Herr Olsen asks Helga to marry him. She recalls a time earlier where he had propositioned her, but she ignored it at the time, thinking him a gentleman and that there must have been a mistake. Helga realizes that she despises Herr Olsen. He professes his love to Helga, confident in her acceptance. Helga does not respond immediately. He tells her that she has the “soul of a prostitute” and has been holding out for the highest bidder. Helga’s rejects him harshly, then explains more calmly that she could never marry a white man. Herr Olsen is confused, and then states that it is “a tragedy.” He tells her that he truly understands her and his finished portrait of her is the “true Helga Crane.” She reflects on how well he took the rejection. Helga does not like the portrait, although local critics praise it. When Helga asks the maid, Marie if she likes it, Marie says that she does not, because “it looks bad, wicked.” 

Summary: Chapter Sixteen

The Dahls are disappointed that Helga has turned down Herr Olsen. Helga feels that she has let them down, as the marriage would have connected their family to an artistic family. Helga tries to explain to Herr Dahl that race was the factor in her refusal of Herr Olsen, but Herr Dahl points out that she has never spoken of race problems in Denmark before. Helga becomes upset and cries. This makes Herr Dahl uncomfortable, so they give up on the conversation. Helga expresses her gratitude to the Dahls and says that she would do “anything for them but this.” Helga considers the letter from Anne and soon longs to return to America. The Dahls understand that she is homesick but hope that she will come back to them. Helga leaves on a boat, planning to return in the fall, but with “fear in her heart.” 

Analysis: Chapters Fifteen–Sixteen

Although Helga finds Denmark unhindered by the overt racism of white America, she is still pigeon-holed and defined by her mixed-race identity in many social contexts. In many ways, the Danish treatment of Black people as a curiosity causes Helga to feel just as othered as she felt in her home country. Helga is disturbed by the Danes’ uncritical enjoyment of the minstrel show, which she feels makes a spectacle of Black Americans and causes her to feel betrayed. Axel Olsen’s portrait of Helga is another example of this fetishization of her Blackness as it is well received in artistic Danish circles, but Helga herself finds it disturbing and an inaccurate version of her true self. Axel Olsen’s confusion at Helga’s rejection of his proposal based on racial grounds is a clear example of his fetishization of her as he states her African heritage makes her more sensual and equates her to a prostitute. All of these instances of fetishization make Helga deeply uncomfortable as they are constant reminders that even a society as progressive as Denmark is susceptible to racial biases.     
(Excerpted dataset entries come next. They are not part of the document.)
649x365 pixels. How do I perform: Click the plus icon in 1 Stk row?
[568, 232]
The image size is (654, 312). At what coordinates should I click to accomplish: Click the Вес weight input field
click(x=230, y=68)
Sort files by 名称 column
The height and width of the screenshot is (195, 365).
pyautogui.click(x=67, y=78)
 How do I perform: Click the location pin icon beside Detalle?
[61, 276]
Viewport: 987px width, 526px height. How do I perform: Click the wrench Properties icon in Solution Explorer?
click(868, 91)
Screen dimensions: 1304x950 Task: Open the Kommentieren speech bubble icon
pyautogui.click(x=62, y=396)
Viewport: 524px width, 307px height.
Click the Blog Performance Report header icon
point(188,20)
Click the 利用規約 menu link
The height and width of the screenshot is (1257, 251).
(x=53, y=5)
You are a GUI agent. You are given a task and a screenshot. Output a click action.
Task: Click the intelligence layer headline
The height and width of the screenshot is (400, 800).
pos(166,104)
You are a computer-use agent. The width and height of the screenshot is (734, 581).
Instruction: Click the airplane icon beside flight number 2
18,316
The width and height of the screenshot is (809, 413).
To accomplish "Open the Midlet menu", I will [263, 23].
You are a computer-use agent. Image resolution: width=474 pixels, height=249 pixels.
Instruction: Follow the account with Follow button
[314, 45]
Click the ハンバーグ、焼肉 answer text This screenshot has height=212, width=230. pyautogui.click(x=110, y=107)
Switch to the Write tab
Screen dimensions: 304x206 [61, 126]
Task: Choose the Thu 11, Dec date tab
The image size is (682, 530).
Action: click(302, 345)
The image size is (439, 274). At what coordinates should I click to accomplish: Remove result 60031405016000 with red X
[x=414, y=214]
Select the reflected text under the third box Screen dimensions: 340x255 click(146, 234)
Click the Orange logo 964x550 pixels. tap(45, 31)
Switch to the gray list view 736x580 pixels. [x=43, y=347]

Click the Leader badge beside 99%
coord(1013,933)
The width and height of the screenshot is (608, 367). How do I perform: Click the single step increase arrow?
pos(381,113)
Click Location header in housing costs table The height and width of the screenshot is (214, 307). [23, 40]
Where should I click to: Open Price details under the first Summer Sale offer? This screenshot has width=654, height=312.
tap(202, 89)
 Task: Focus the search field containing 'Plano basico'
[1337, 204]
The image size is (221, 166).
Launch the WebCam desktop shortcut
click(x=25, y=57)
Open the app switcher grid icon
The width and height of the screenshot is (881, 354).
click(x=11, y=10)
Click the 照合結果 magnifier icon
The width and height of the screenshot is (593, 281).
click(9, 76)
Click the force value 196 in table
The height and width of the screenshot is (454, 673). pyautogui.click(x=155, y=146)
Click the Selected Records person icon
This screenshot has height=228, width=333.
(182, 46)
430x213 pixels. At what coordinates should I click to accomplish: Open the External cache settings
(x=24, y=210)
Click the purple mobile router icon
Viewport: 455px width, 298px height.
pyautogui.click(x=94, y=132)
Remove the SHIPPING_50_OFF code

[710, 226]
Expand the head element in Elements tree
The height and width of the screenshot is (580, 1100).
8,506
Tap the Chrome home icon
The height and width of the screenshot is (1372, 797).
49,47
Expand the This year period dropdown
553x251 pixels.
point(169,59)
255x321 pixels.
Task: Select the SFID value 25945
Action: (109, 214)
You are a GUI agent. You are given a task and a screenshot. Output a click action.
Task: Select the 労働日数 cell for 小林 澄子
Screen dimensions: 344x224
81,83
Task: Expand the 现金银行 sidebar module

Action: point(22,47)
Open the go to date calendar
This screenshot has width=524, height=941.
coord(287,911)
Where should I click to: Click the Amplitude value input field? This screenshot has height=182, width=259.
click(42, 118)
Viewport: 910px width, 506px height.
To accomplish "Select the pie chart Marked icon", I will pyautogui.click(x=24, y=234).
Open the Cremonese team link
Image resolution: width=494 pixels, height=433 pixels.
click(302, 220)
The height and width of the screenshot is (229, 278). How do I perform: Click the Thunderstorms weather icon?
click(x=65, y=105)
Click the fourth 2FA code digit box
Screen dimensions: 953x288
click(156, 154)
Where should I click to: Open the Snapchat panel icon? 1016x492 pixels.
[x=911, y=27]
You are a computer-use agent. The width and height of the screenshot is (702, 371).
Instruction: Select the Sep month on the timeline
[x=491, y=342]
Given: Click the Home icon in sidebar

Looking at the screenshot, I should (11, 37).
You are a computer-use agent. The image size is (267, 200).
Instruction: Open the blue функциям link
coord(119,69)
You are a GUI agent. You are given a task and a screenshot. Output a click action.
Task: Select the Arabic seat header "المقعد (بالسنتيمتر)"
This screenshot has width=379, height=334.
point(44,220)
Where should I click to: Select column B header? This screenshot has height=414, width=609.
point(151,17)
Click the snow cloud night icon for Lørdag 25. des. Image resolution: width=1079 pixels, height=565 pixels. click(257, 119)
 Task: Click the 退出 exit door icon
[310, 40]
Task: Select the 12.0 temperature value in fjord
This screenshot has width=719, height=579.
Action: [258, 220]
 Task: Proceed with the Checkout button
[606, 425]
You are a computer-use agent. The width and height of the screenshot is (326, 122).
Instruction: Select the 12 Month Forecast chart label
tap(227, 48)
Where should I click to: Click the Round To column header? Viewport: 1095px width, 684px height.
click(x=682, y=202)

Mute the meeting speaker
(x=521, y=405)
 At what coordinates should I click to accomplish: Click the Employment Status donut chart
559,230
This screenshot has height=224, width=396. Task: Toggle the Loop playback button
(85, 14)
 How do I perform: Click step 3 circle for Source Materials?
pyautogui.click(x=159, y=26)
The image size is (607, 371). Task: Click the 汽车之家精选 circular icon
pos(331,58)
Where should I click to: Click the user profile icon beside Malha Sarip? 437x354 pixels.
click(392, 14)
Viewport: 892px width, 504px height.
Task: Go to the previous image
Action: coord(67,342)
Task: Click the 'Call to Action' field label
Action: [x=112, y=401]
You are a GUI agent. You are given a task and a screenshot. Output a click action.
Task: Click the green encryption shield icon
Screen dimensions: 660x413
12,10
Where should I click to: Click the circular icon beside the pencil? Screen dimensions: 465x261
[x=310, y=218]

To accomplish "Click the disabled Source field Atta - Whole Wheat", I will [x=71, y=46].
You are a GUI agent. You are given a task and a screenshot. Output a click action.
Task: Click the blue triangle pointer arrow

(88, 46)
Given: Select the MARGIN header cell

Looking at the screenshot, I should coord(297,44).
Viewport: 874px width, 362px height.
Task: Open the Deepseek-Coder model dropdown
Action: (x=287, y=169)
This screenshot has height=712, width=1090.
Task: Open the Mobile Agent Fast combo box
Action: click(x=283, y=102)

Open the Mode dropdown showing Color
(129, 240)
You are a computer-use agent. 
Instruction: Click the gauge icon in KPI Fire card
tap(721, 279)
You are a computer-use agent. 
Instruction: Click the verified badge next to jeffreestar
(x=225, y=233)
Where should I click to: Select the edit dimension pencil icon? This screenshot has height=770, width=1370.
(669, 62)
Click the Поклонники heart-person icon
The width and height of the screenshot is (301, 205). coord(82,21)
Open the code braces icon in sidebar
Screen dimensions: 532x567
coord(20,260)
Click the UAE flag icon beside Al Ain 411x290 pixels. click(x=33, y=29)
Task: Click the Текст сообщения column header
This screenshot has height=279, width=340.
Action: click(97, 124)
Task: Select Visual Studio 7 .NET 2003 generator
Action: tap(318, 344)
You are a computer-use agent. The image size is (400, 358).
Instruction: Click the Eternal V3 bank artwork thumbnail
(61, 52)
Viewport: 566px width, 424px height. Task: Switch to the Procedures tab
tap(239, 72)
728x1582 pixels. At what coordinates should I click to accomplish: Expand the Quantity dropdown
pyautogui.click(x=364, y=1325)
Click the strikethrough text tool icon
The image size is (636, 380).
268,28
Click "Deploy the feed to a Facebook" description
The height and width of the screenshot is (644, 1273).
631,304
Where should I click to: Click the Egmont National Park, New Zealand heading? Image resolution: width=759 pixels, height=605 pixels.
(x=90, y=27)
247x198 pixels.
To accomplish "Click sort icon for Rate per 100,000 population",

Helga’s longing to leave Denmark is framed as a homesickness for Black American society. Although Danish society is more accepting than white American society, the Danes ignore racial issues almost to the point of erasure, causing Helga to feel completely foreign and isolated. The scene when Helga tells Axel Olsen she cannot marry a white man and will not be owned recalls an image of slavery, but he remains confused and unable to understand how his attempts to buy her have caused her to react this way. Herr Dahl also proves his own inability to understand Helga’s isolation when he reduces her to tears by insisting that race could have nothing to do with her refusal of Axel Olsen’s marriage proposal. At this point Helga begins to understand for the first time her father’s abandonment and forgives it, finding in herself the same need to live in Black society. She contrasts the calm white Danes who are uncomfortable with tears and emotion with the vibrancy of the Black community she remembers in Harlem and longs to return. Once again, a place that seemed like home to Helga has failed to content her, and she responds yet again by leaving.